Data in this exercise –

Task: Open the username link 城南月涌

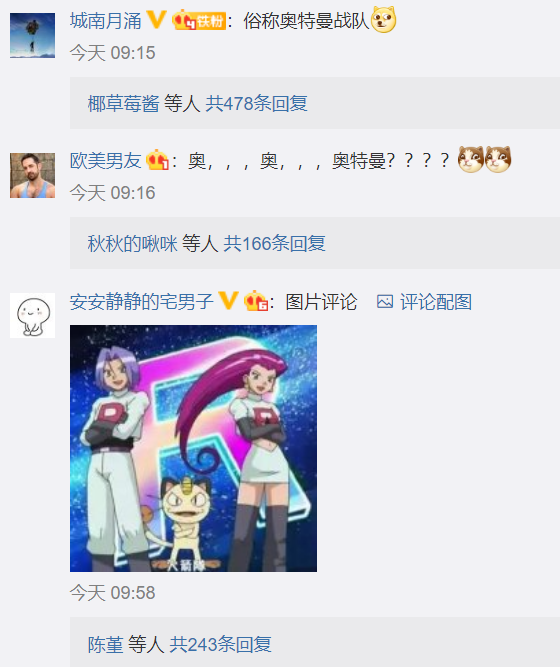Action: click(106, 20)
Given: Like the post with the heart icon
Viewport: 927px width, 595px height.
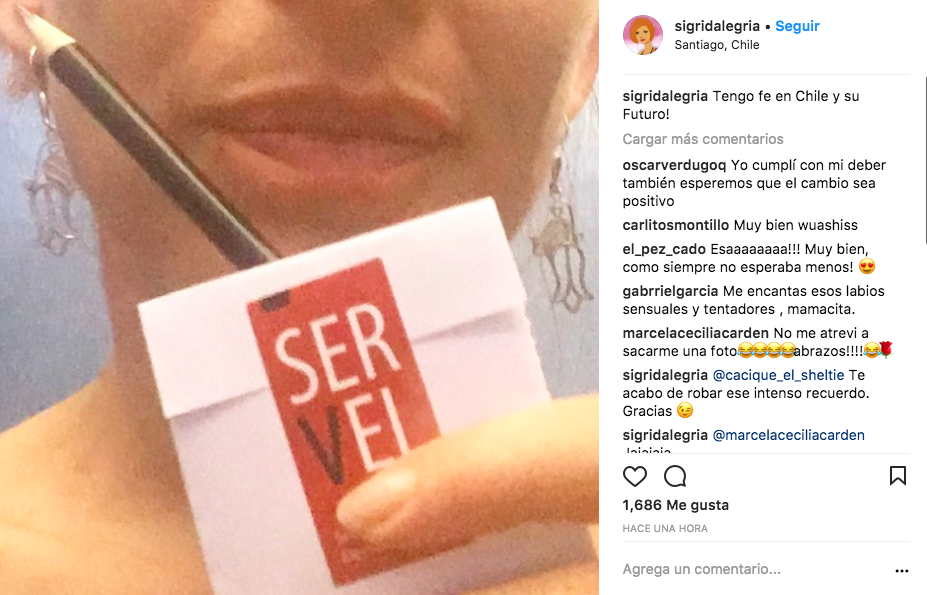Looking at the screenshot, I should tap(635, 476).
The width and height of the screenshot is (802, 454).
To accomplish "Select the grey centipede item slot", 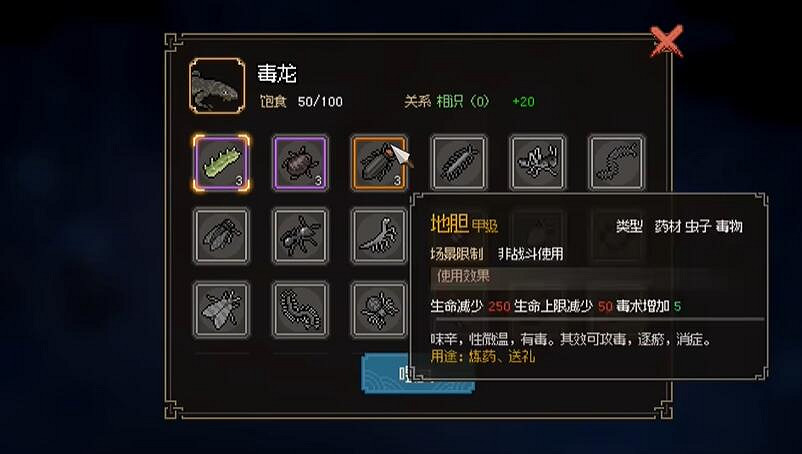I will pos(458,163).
...
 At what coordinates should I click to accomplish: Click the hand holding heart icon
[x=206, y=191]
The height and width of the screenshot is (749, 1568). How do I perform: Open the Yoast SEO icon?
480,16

Task – Copy the listing above exactly, but only from the line with "Task: Open the username link 城南月涌" through the line with "The width and", including those two lines and excluding any picture.

Response to this exercise –
Task: Open the username link 城南月涌

Action: click(106, 20)
Given: Like the post with the heart icon
Viewport: 927px width, 595px height.
Looking at the screenshot, I should tap(635, 476).
The width and height of the screenshot is (802, 454).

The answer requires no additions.